Records
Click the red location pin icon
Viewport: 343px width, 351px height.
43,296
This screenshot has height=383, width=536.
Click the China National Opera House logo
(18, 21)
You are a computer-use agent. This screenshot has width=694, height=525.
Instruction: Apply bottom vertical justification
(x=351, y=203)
==
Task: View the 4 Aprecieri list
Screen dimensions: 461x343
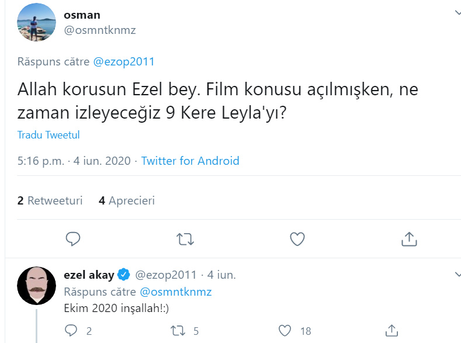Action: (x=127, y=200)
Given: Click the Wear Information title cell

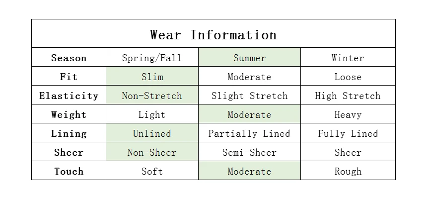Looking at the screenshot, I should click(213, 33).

Task goal
Provide only the count of lines in the records above that hold the word "This".

Expected answer
2